MySQL CDC Plugin #3014

le-vlad · 2024-11-18T22:51:09Z

Adds support for MySQL CDC using golang-canal lib

Features supported:

BinLog Streaming
Initial snapshot streaming
Using composite primary keys for snapshot
Storing binlog position using cache

Versions tested:

"8.0", "9.0", "9.1"

rockwotj

Initial pass - thanks!

rockwotj · 2024-11-26T18:27:17Z

internal/impl/mysql/input_mysql_stream.go

+			Description("The key to store the last processed binlog position."),
+		service.NewStringField(fieldFlavor).
+			Description("The flavor of MySQL to connect to.").
+			Example("mysql"),


What is the alternative? Should this be the default?

The alternative can be mariadb, since it's compatible with MySQL.
But if we release this connector for MySQL deployments only - I can remove this field.

rockwotj · 2024-11-26T18:27:35Z

internal/impl/mysql/input_mysql_stream.go

+			Description("The flavor of MySQL to connect to.").
+			Example("mysql"),
+		service.NewBoolField(fieldMaxSnapshotParallelTables).
+			Description("Int specifies a number of tables to be streamed in parallel when taking a snapshot. If set to true, the connector will stream all tables in parallel. Otherwise, it will stream tables one by one.").

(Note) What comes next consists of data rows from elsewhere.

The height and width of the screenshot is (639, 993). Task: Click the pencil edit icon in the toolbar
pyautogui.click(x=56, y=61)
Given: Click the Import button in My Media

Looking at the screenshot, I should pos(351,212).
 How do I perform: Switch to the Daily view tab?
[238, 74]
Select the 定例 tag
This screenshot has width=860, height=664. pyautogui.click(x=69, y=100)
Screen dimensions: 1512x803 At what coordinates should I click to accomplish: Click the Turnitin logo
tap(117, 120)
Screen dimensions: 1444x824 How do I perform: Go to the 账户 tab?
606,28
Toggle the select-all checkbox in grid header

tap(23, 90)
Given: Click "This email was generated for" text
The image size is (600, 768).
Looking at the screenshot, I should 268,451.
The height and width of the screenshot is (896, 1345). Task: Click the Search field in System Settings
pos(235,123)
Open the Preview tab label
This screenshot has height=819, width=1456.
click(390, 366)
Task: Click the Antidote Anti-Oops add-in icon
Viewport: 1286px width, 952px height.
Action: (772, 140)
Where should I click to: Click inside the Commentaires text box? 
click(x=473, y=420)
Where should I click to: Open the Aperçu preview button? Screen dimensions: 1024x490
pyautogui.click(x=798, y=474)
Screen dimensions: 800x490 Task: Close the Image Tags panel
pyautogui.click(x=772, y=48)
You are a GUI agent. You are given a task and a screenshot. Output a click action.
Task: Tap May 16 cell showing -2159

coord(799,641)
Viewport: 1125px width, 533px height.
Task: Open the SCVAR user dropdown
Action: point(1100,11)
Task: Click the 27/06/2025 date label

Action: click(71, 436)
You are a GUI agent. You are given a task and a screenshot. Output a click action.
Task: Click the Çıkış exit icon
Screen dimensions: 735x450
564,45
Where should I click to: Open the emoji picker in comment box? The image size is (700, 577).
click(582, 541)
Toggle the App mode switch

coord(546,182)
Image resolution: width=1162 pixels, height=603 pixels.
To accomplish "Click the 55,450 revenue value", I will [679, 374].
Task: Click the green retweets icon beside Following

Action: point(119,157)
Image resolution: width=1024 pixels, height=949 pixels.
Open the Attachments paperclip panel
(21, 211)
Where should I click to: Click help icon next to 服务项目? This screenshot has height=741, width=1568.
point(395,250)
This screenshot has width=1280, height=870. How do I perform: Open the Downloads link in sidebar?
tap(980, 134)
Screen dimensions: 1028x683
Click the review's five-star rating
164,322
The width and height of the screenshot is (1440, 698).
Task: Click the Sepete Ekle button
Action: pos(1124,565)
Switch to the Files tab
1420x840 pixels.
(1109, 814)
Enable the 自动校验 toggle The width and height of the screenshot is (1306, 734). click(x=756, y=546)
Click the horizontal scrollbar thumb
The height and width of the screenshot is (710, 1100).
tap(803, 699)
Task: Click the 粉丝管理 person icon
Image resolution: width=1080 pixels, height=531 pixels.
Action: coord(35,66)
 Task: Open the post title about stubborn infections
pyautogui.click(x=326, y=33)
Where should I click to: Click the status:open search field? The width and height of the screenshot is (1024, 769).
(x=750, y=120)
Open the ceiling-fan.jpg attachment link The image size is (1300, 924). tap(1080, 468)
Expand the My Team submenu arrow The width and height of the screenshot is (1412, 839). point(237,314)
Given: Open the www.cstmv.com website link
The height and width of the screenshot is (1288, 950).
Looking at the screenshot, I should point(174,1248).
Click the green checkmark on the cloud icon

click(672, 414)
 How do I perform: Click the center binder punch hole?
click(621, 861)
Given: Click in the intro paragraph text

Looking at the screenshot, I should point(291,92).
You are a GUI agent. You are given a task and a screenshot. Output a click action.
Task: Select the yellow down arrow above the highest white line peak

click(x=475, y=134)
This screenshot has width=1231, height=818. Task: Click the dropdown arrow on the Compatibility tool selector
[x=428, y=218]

This declared as a bool field

rockwotj · 2024-11-26T18:28:06Z

internal/impl/mysql/input_mysql_stream.go

+		service.NewStringField(fieldCheckpointKey).
+			Description("The key to store the last processed binlog position."),


Don't we also need a cache field? Then this is the key for the cache

I was following CockroachDB code example. We had only one field for checkpointer/cache

rockwotj · 2024-11-26T18:28:49Z

internal/impl/mysql/input_mysql_stream.go

+			Description("If set to true, the connector will query all the existing data as a part of snapshot procerss. Otherwise, it will start from the current binlog position."),
+		service.NewAutoRetryNacksToggleField(),
+		service.NewIntField(fieldCheckpointLimit).
+			Description("The maximum number of messages that can be processed at a given time. Increasing this limit enables parallel processing and batching at the output level. Any given LSN will not be acknowledged unless all messages under that offset are delivered in order to preserve at least once delivery guarantees.").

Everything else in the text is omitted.